_What to work on_:
Using the data below, transcribe exactly everything from the line that contains "Open Beth McColl's avatar on the main tweet" down to the line that contains "Place cursor on". Include both of those lines and none of the pictures.

(Beginning of Information supplied)

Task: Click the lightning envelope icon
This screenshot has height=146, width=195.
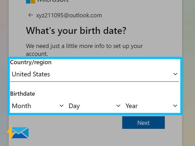Action: [x=18, y=132]
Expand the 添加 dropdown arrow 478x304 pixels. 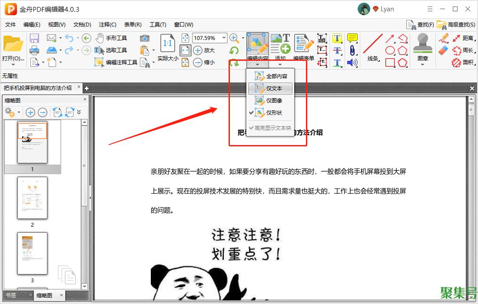(x=280, y=65)

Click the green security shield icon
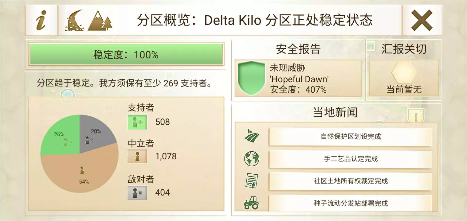[251, 78]
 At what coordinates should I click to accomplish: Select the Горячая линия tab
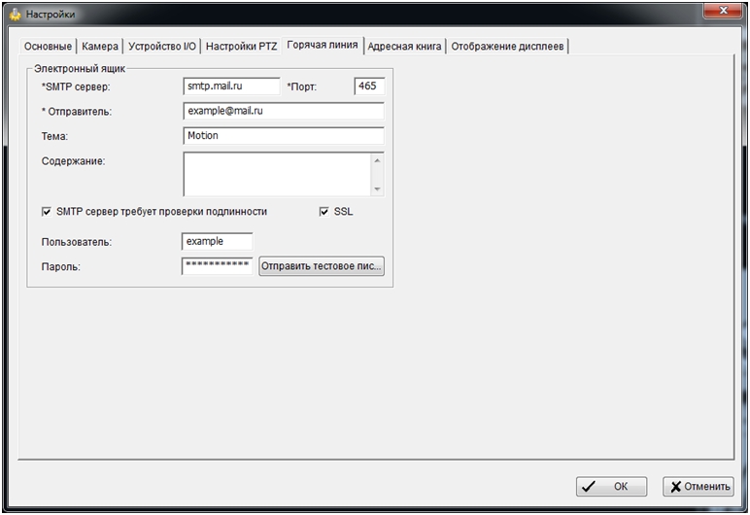(323, 45)
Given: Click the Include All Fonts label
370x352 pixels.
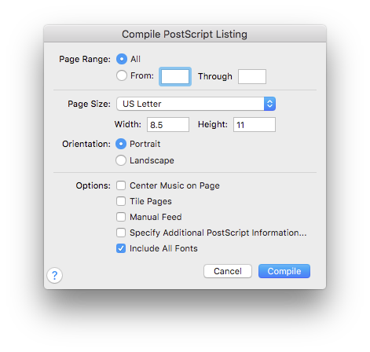Looking at the screenshot, I should 163,248.
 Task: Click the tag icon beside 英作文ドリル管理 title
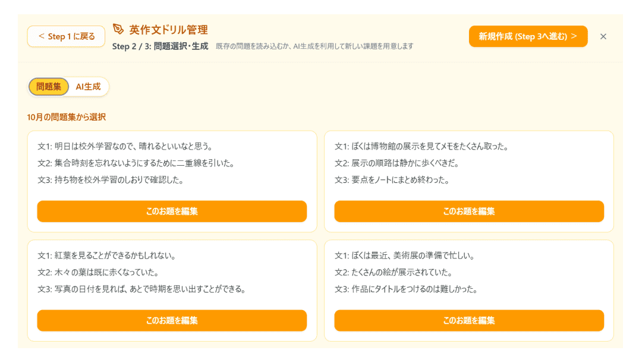pos(117,28)
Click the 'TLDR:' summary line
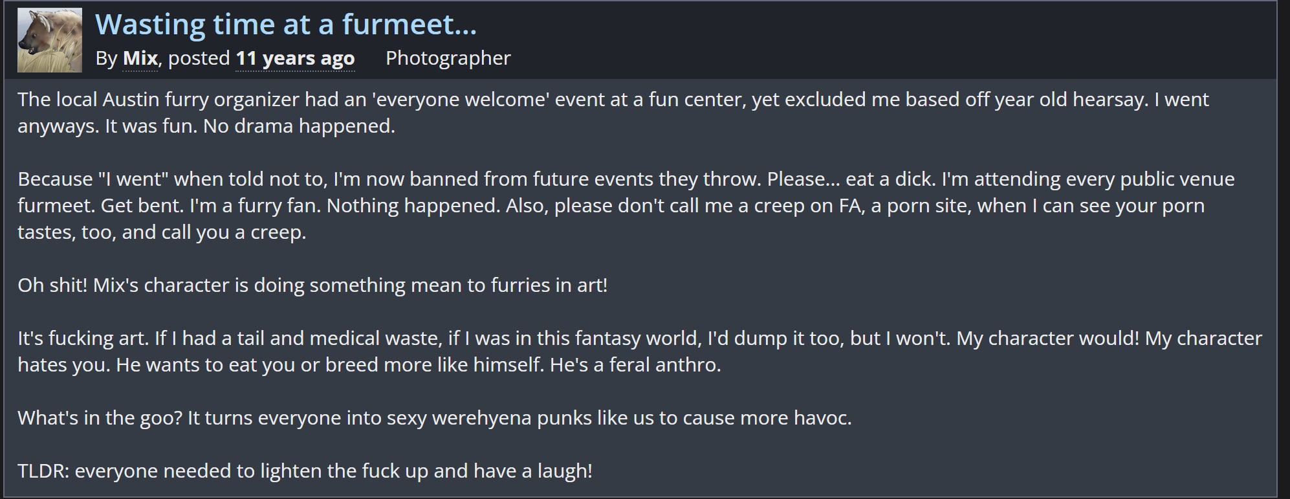The width and height of the screenshot is (1290, 499). 305,471
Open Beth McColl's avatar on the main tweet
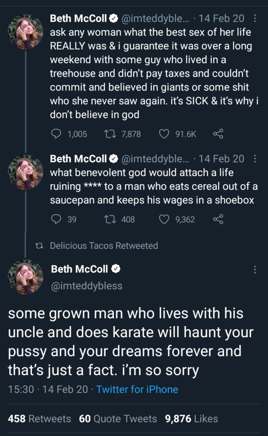 coord(26,277)
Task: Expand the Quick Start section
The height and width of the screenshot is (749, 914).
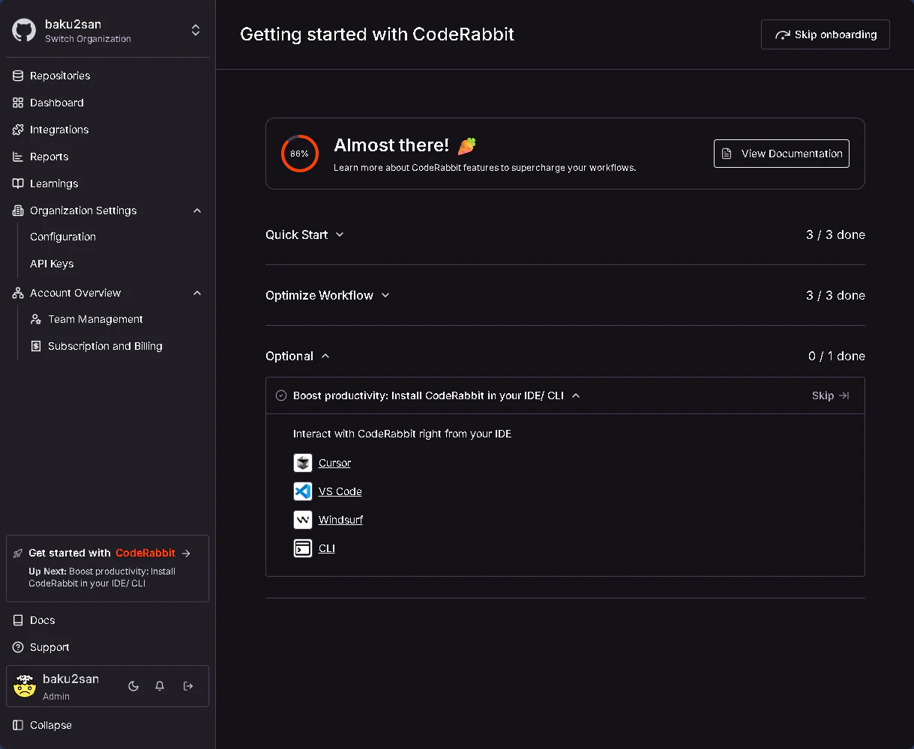Action: tap(304, 234)
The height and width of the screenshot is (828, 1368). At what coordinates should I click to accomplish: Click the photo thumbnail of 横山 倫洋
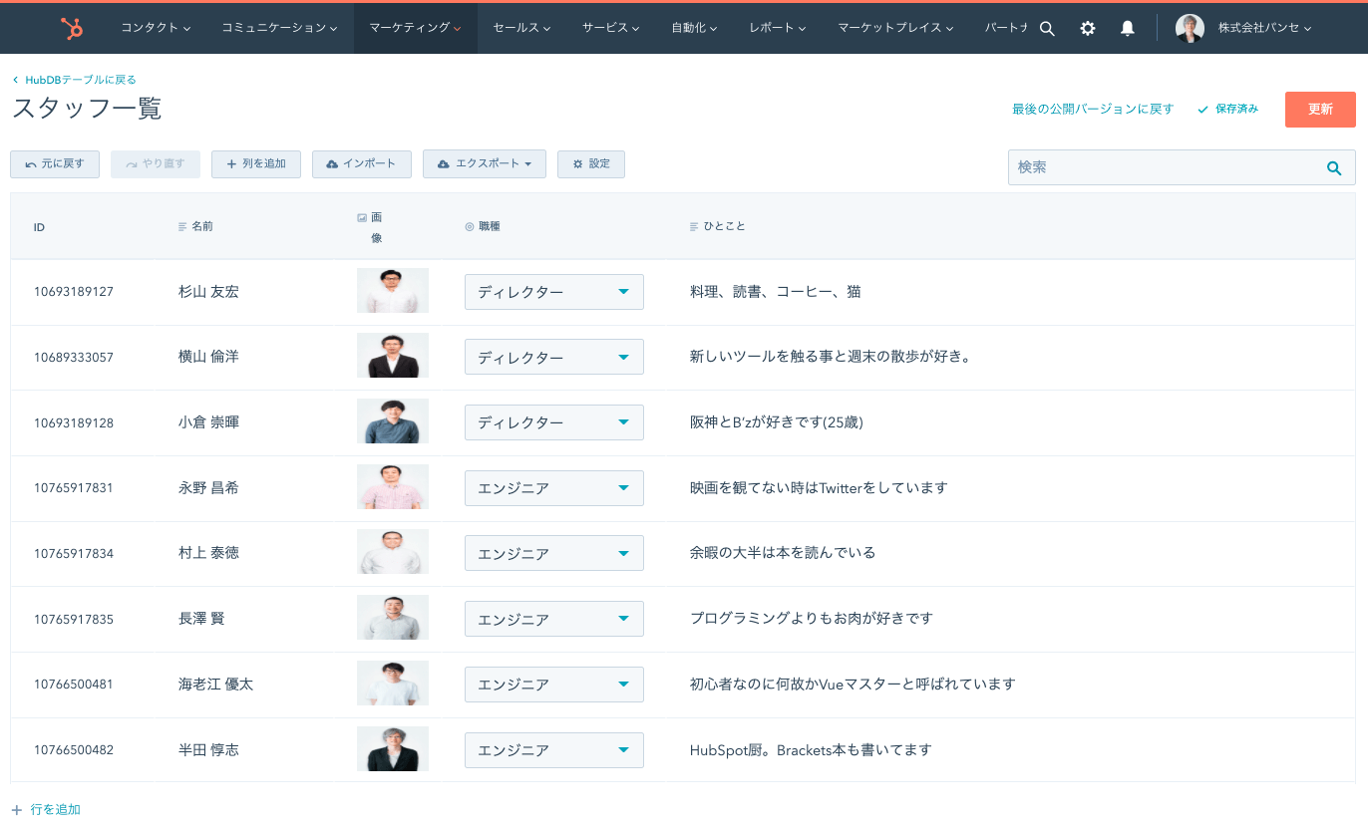393,356
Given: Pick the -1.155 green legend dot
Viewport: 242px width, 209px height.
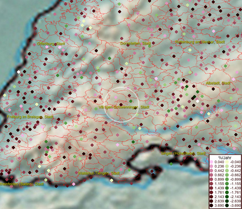Looking at the screenshot, I should click(x=227, y=184).
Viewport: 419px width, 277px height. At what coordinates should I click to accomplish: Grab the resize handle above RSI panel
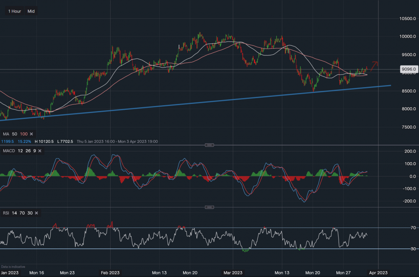pyautogui.click(x=210, y=207)
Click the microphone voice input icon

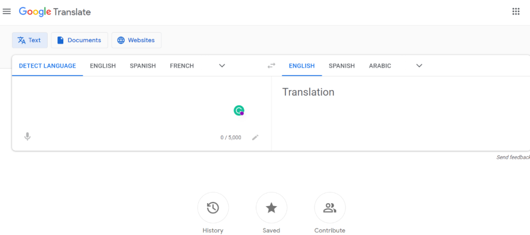point(27,137)
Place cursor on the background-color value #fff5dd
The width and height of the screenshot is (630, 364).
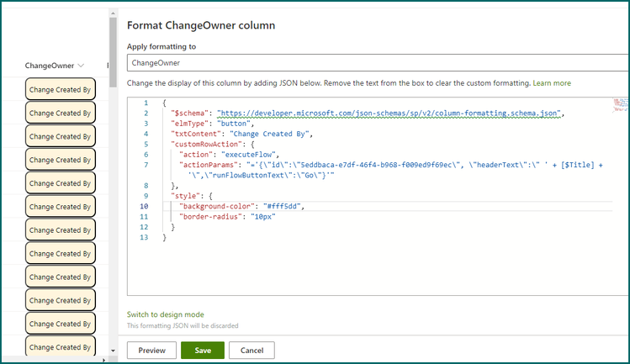[x=282, y=206]
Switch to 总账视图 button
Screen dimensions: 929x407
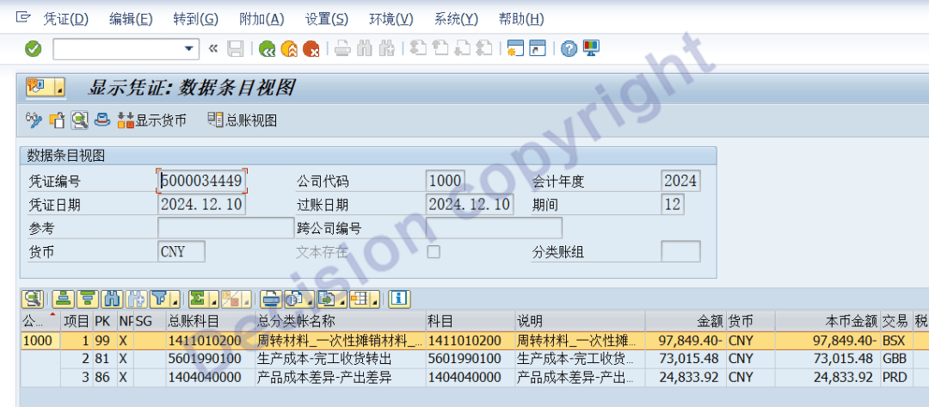point(243,120)
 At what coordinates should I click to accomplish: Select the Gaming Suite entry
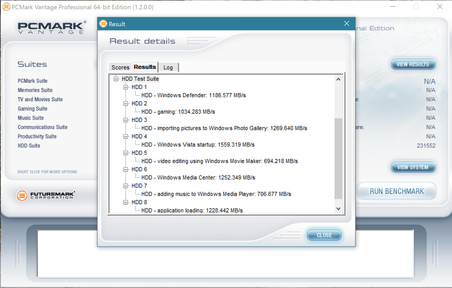32,109
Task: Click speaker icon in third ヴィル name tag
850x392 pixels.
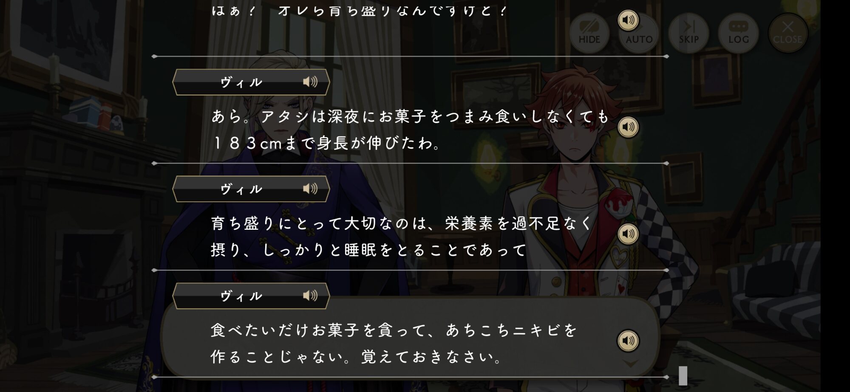Action: pyautogui.click(x=310, y=296)
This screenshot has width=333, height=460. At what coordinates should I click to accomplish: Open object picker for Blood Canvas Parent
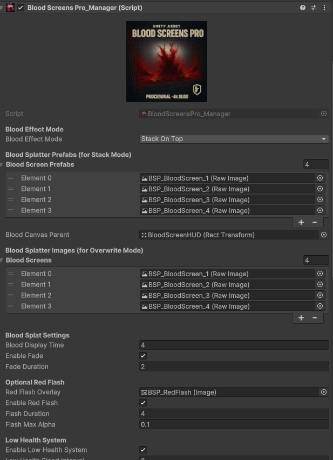click(324, 235)
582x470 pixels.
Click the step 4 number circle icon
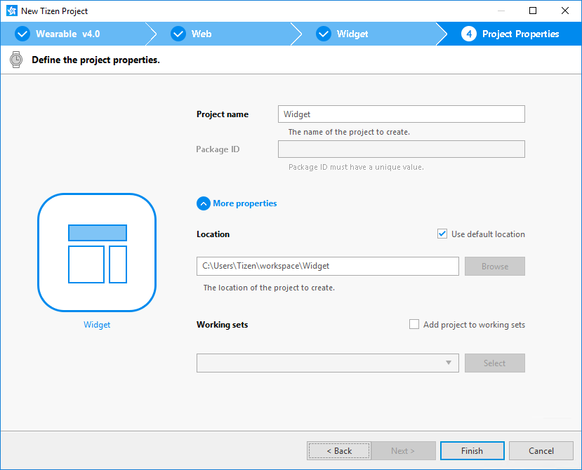click(x=469, y=34)
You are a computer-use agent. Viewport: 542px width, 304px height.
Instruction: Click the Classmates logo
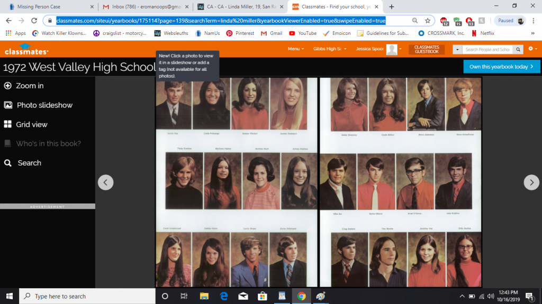pyautogui.click(x=26, y=49)
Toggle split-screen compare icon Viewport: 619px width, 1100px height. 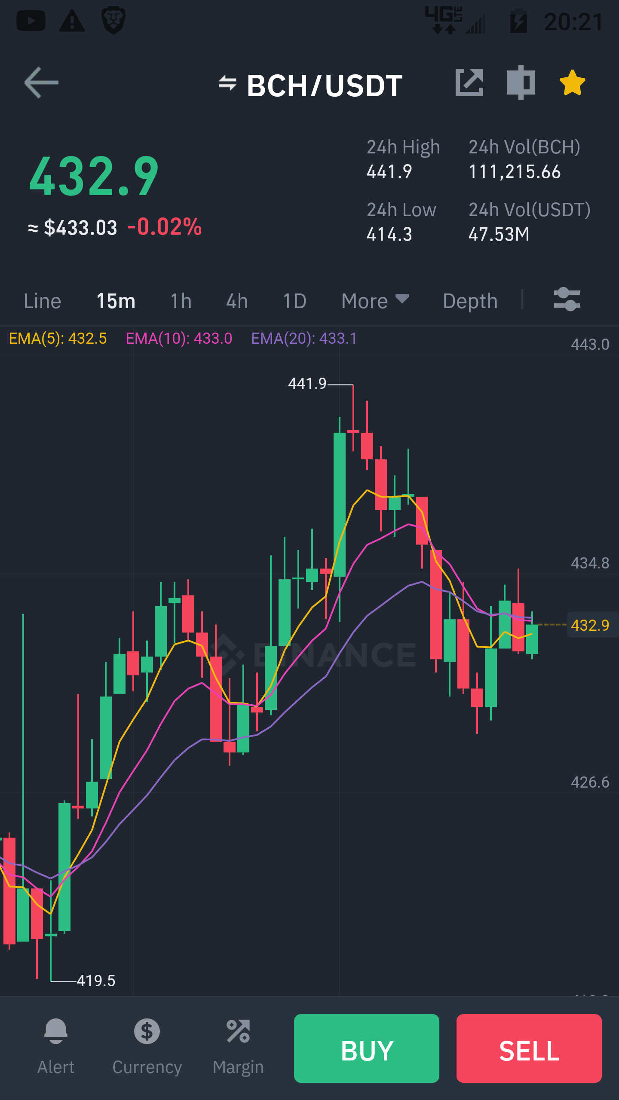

(End of Information supplied)

_Reply to the task_:
Open Beth McColl's avatar on the main tweet
 coord(26,277)
Task: Expand the Quick Start section
The height and width of the screenshot is (749, 914).
Action: tap(304, 234)
The height and width of the screenshot is (828, 1368). At what coordinates should I click to accomplish: Click the photo thumbnail of 横山 倫洋
393,356
Given: Pick the -1.155 green legend dot
Viewport: 242px width, 209px height.
Looking at the screenshot, I should click(x=227, y=184).
Viewport: 419px width, 277px height. At what coordinates should I click to accomplish: Grab the resize handle above RSI panel
pyautogui.click(x=210, y=207)
Click the microphone voice input icon

point(27,137)
Place cursor on the background-color value #fff5dd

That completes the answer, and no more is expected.